Cody laughed, then realized her lips were as swollen as her sunburned hands. She pressed her T-shirt against her mouth so that her lips wouldn’t split open. The skin on her face felt tight too, as if she’d outgrown it. She hated being so fair, knowing she’d peel in a few days. More freckles.

She tried wiggling her toes. The intense burning in her feet had lessened to a dull ache. The water that had seeped into her boots earlier had now mixed with body heat and created a layer of insulation. “How are your feet?” she asked.

“What feet?”

She took one last look at the iceberg as the kayak slipped around a bend. They left the narrow passage with its steep-sided walls and entered a broad stretch with enticing slopes. The iceberg boomed and cracked and split into a dozen smaller bergs as if in farewell.

“Bergy bits,”
she said. “That’s what they call small icebergs. That and
growler ice
.”

Not far ahead, a crop of granite boulders crowded together on a long stretch of bank above the waterline. The rocks appeared to have stumbled off the mountain in a landslide, clearing a bus-sized spot in the otherwise dense forest along the way.

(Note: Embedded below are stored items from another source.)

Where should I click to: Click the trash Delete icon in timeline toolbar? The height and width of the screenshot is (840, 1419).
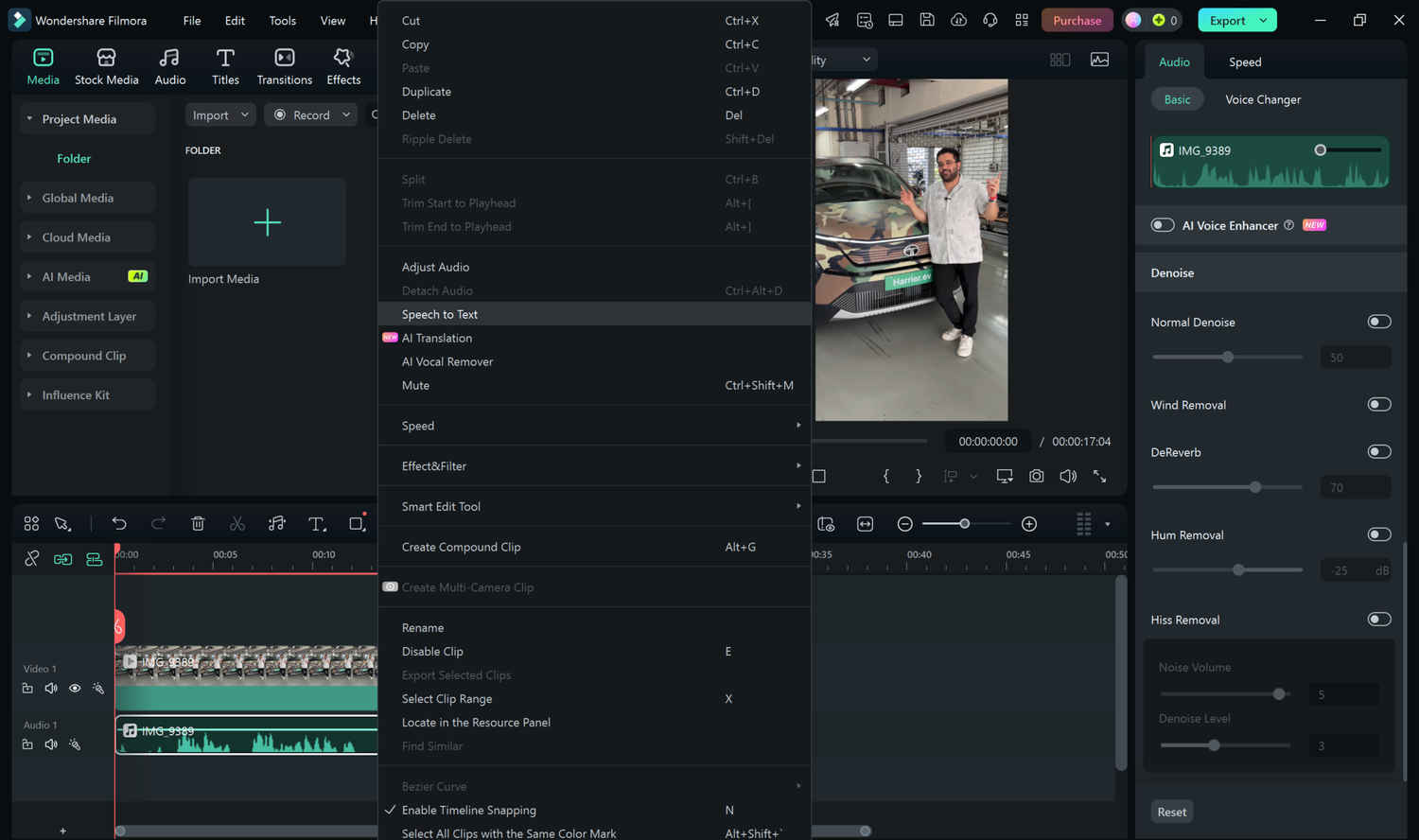click(x=198, y=523)
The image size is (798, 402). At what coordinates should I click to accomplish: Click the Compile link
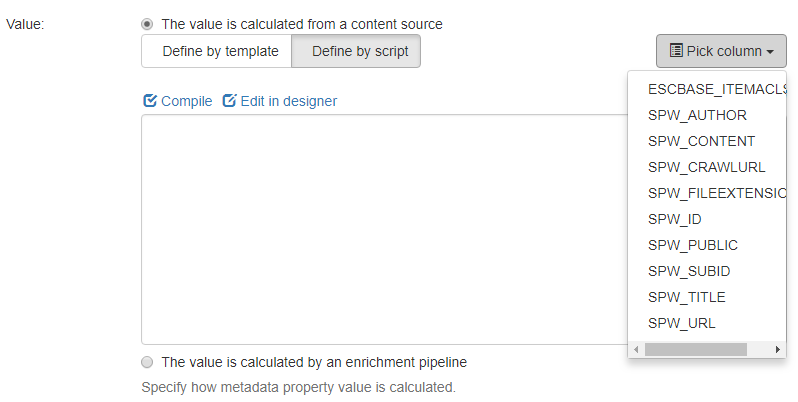(186, 101)
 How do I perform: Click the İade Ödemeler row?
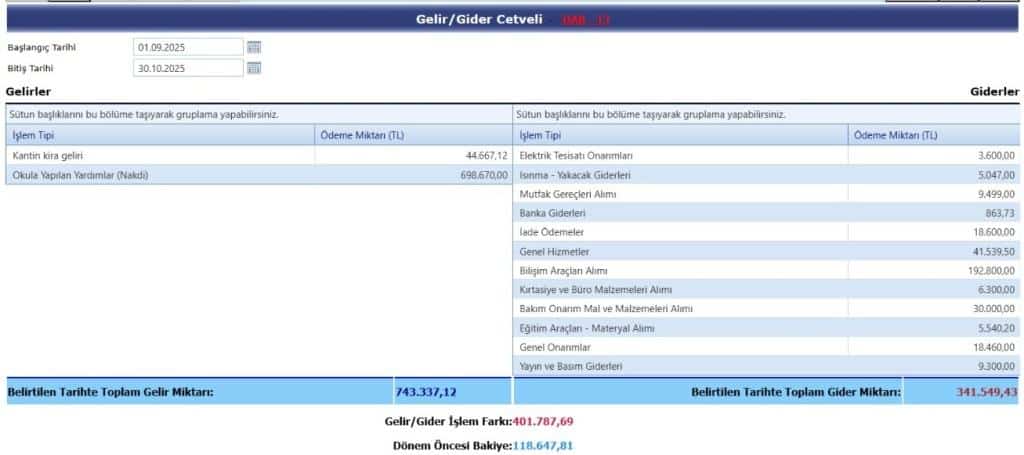coord(680,232)
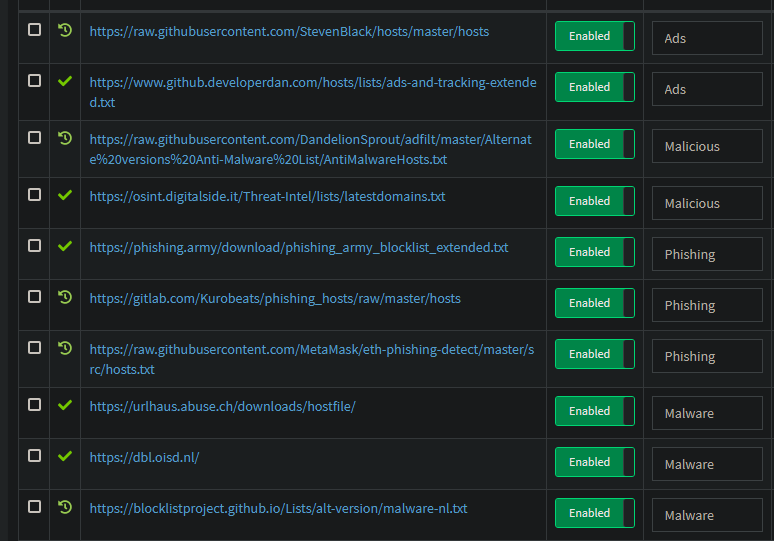Toggle Enabled switch for dbl.oisd.nl

click(x=594, y=462)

The clearing looked wide enough for a campfire. There might be room to pitch the tent if they had to.

“Home sweet home,” she said.

Cody held the bowline and balanced on the mossy rocks; in the wet climate any bare rock was quickly colonized by mosses and small plants. Shivering, she passed the gear to Derek, who tossed everything into the clearing.

Neither one of them complained about hunger or aching muscles as they worked mechanically in their heavy, wet clothes.

After tying the kayak with enough rope to secure a battleship, they gathered bits of dry grass and piled it in the clearing. A stroke of luck had placed the matches in a plastic bag
and
in the day packs.

She blew on the stream of smoke rising from the dry grass. “As soon as we get this going we’ll look for something to eat.”

Warmth first, food second. Anywhere else it might be the other way around. But not this far north in Southeast Alaska, in late summer.